Progress from our Frontier Red Team
read at source ↗ www.anthropic.com
Progress from our Frontier Red Team
Source: Anthropic Date: 2025-03-19 URL: https://www.anthropic.com/news/strategic-warning-for-ai-risk-progress-and-insights-from-our-frontier-red-team
Summary
Anthropic published its first public Frontier Red Team report covering cybersecurity and biosecurity capability evaluations. Cybersecurity: CTF performance advanced from high school to undergraduate level in one year; Cybench score ~33% (up from ~5%). Biosecurity: virology troubleshooting now exceeds expert baselines; cloning workflows exceed human expert baselines; models provide “some uplift” to novices on weaponization tasks. Risk assessment: “early warning signs” of dual-use capability growth, but below ASL-3 thresholds. Partners: US NIST, UK AISI, Carnegie Mellon, SecureBio.
Implications
- Safety/research / the most honest Anthropic capability disclosure to date. The Frontier Red Team report is unusually specific — named benchmarks, quantified improvement rates, partner institutions. The “virology troubleshooting exceeds expert baselines” finding is the most alarming published claim Anthropic had made about its own models.

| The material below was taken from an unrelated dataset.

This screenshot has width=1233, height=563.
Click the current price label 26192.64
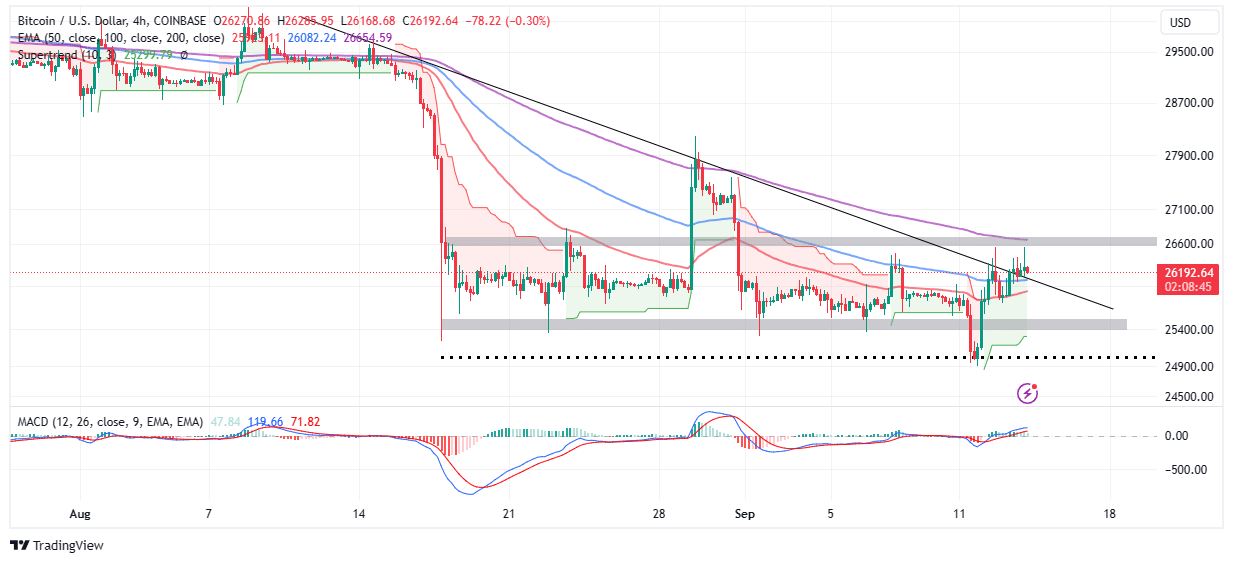[1189, 272]

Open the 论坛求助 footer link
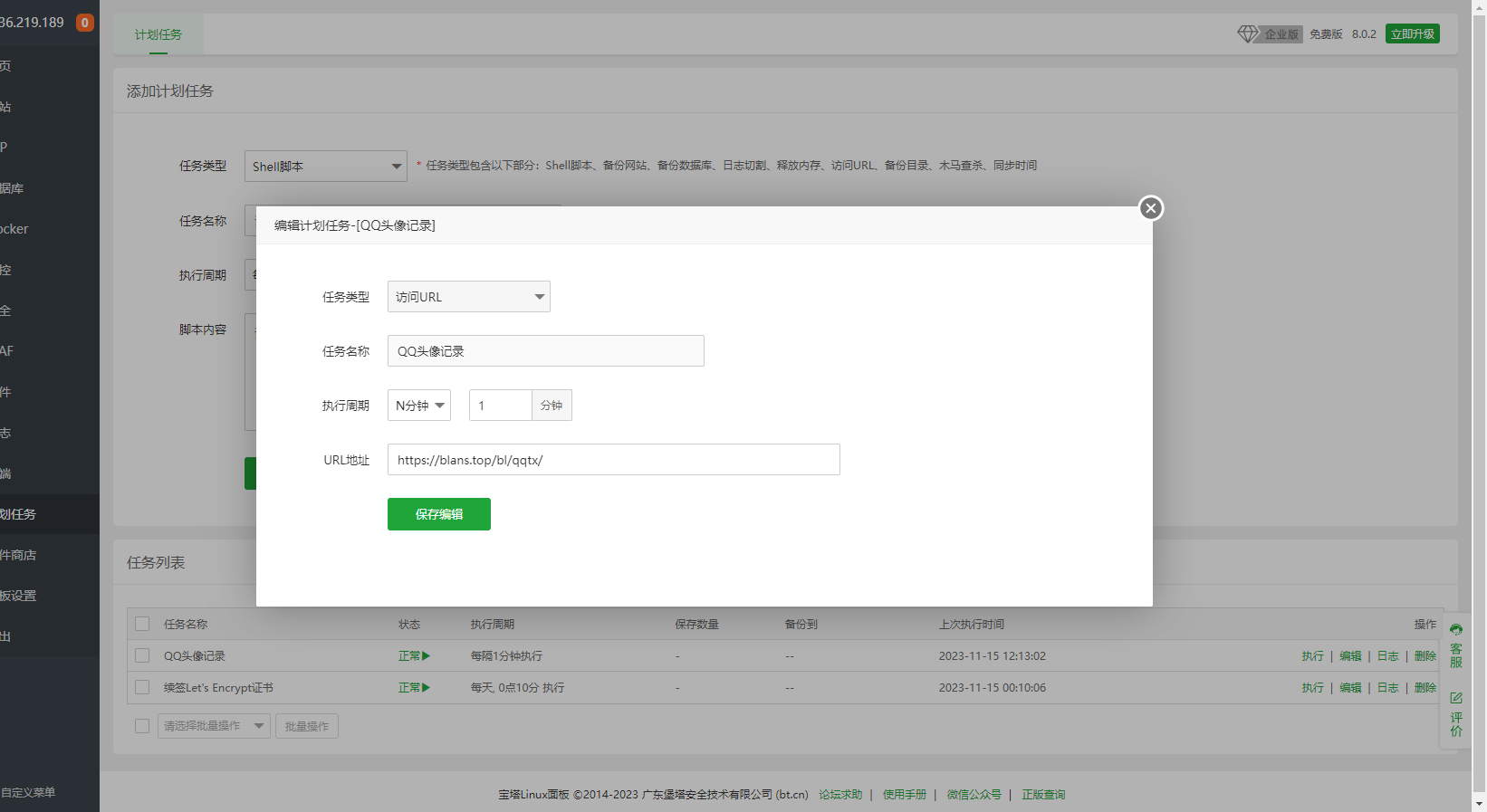pyautogui.click(x=839, y=795)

- Cybench 5%→33% in one year. The trajectory (6x improvement on CTF challenges in 12 months) is the number that justifies the ASL-3 activation two months later (May 2025). The report is the public technical evidence base for the policy decision.
- “Some uplift” to novices on weaponization. The careful framing (“some” uplift, “critical failures remain”) is important — it acknowledges risk without claiming catastrophic capability. The nuance is load-bearing: too alarming would be irresponsible, too dismissive would be incorrect.
- Government partners named. US NIST and UK AISI as named partners gives the evaluation methodology credibility and establishes the government-academic-industry collaboration pattern that the subsequent CISA collaboration formalizes.
- Watch: the next Frontier Red Team report and whether the trajectory continued; whether the weaponization “some uplift” finding tightened or widened in subsequent evaluations; how the Carnegie Mellon CTF benchmark scores evolved.